■ **Source document**

Well I asked my cousin about this study, and his responses were:
"There's a reason we don't do much clinical work in Brazil. On the good side, finally, someone did a randomized trial so that the baseline severity was well matched. But it was an open label study, which means both the doctor and patient know what drug they were on. Here are the two that disqualify the study: 1) 50% of patients in all groups were on HQC and/or AZT within 24 hours of starting the study. Think about that, 50% of patients that you randomize were on the drugs before you randomize them. 2) They allowed up to 14 days of symptoms prior to enrollment. The Yale guy and everyone else told us before march that we needed to start treatment within 4 days. This has been further qualified to 24-48.
This is where the Yale doctor is exactly right, many people do/did not want to study the potential of a therapeutic fairly. When you do undisciplined studies and have a bias, it's junk science. But also think about my first point, in second world countries 50% of patients with symptoms are getting these drugs and Americans are not, in a large part because people made it political. The Yale doctor did a nice job of explaining the flaws in many of the early studies in many of the early studies, but did not cover this one. He also mentioned a large share of the patients in developed and developing nations started receiving HQC with AT or doxycycline in MArch. I can only imagine how many tens of thousands of lives could have been spared in the US, if patients and doctors were not deterred from prescribing them. Many of those front line doctors took either or both drugs for months in the hopes they would be protective or prophylactic.
The Yale doctor is right, everyone with a positive COVID test and symptoms and/or risk factors should be offered HQC. If they progress, they should get IV remdesivir.

■ **Information given**

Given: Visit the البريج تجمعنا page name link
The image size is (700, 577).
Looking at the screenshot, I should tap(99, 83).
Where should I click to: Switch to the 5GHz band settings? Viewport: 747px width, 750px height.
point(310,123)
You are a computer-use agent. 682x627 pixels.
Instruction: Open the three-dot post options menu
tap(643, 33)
==
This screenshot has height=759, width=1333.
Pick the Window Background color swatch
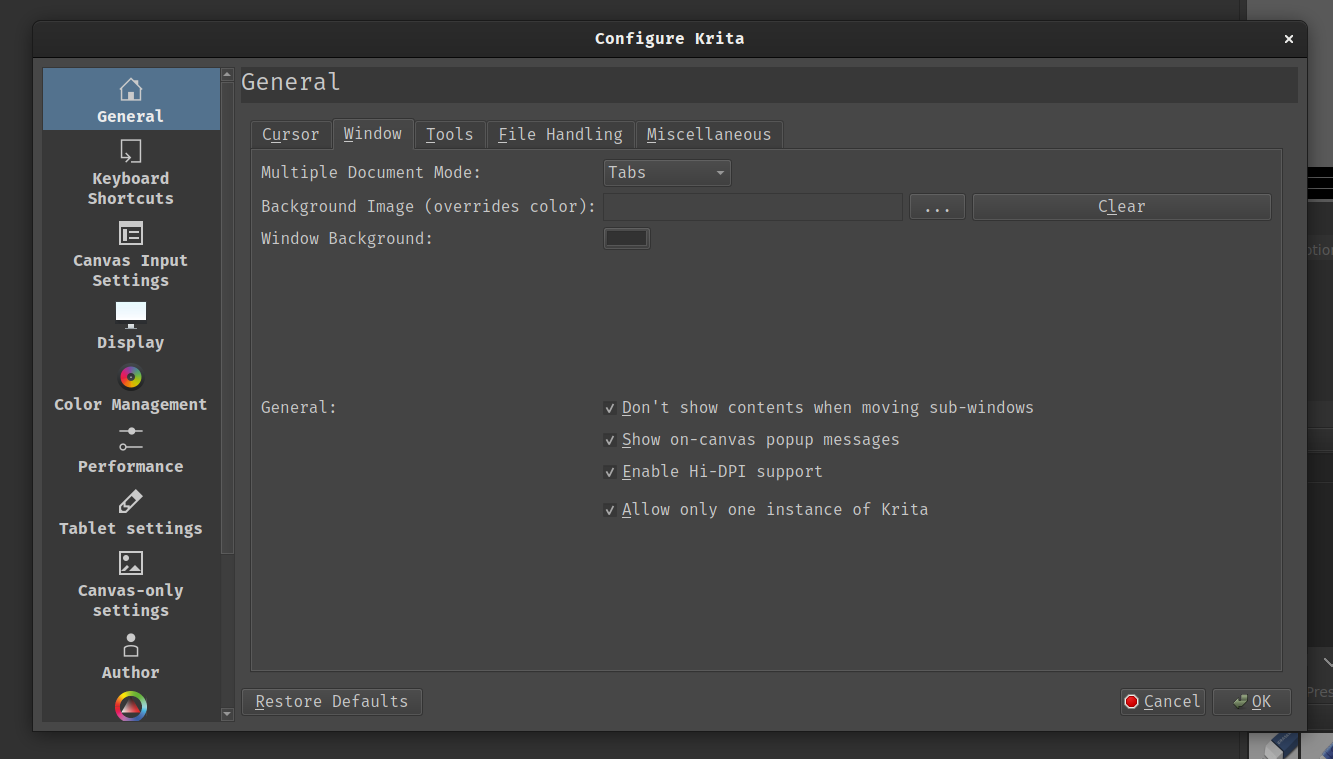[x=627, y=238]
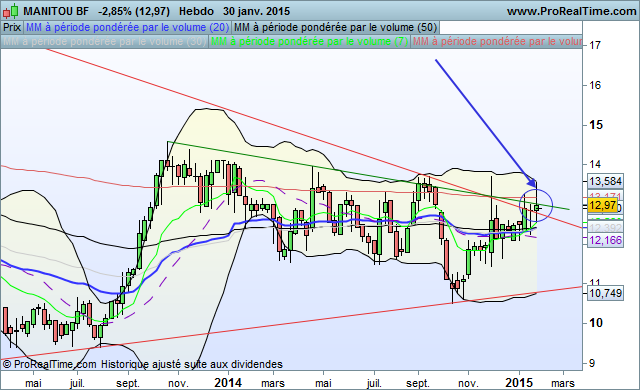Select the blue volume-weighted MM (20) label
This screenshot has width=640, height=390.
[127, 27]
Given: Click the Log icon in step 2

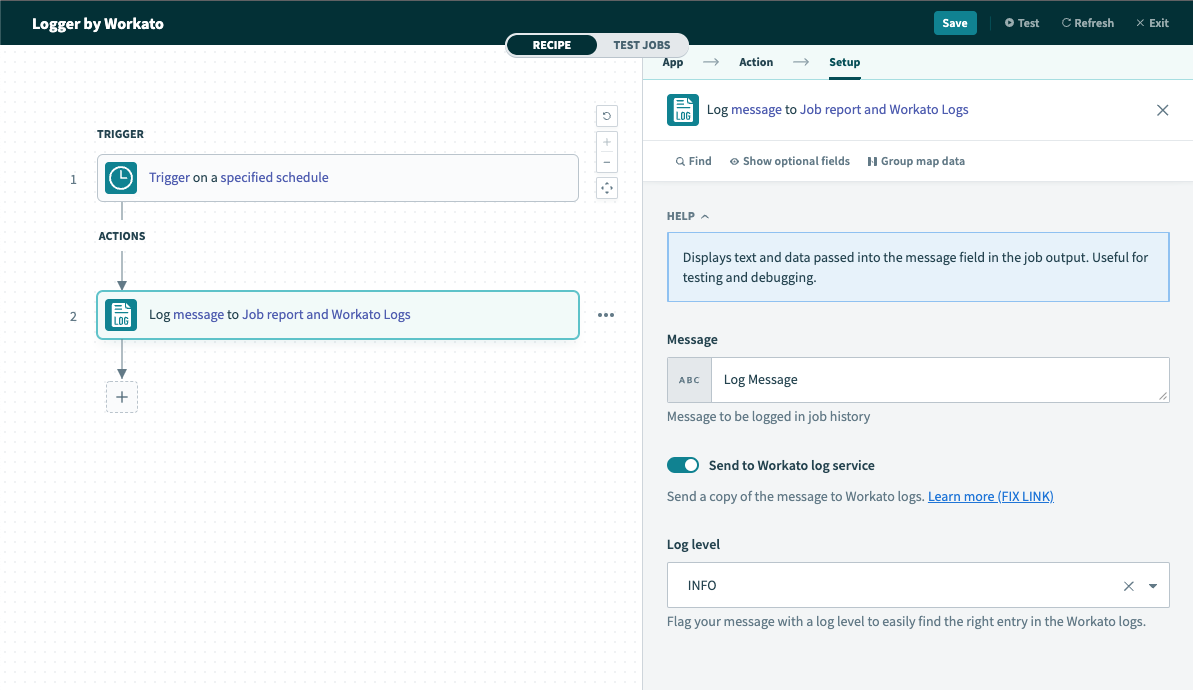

■ **Requirement A**
Reproduce everything in the post from "Well I asked" down to "qualified to 24-48.".
■ **Requirement B**
Summarize the post in two sentences.
Rely on the post alone, without outside sources.

■ **Task output A**
Well I asked my cousin about this study, and his responses were:
"There's a reason we don't do much clinical work in Brazil. On the good side, finally, someone did a randomized trial so that the baseline severity was well matched. But it was an open label study, which means both the doctor and patient know what drug they were on. Here are the two that disqualify the study: 1) 50% of patients in all groups were on HQC and/or AZT within 24 hours of starting the study. Think about that, 50% of patients that you randomize were on the drugs before you randomize them. 2) They allowed up to 14 days of symptoms prior to enrollment. The Yale guy and everyone else told us before march that we needed to start treatment within 4 days. This has been further qualified to 24-48.

■ **Task output B**
The post relays a cousin's view that a Brazilian randomized trial had well-matched baseline severity but was open label, and that it is disqualified because 50% of patients in all groups were on HQC and/or AZT within 24 hours of starting and up to 14 days of symptoms were allowed before enrollment. The cousin agrees with a Yale doctor that undisciplined, biased studies are junk science and that everyone with a positive COVID test and symptoms and/or risk factors should be offered HQC, with IV remdesivir if they progress.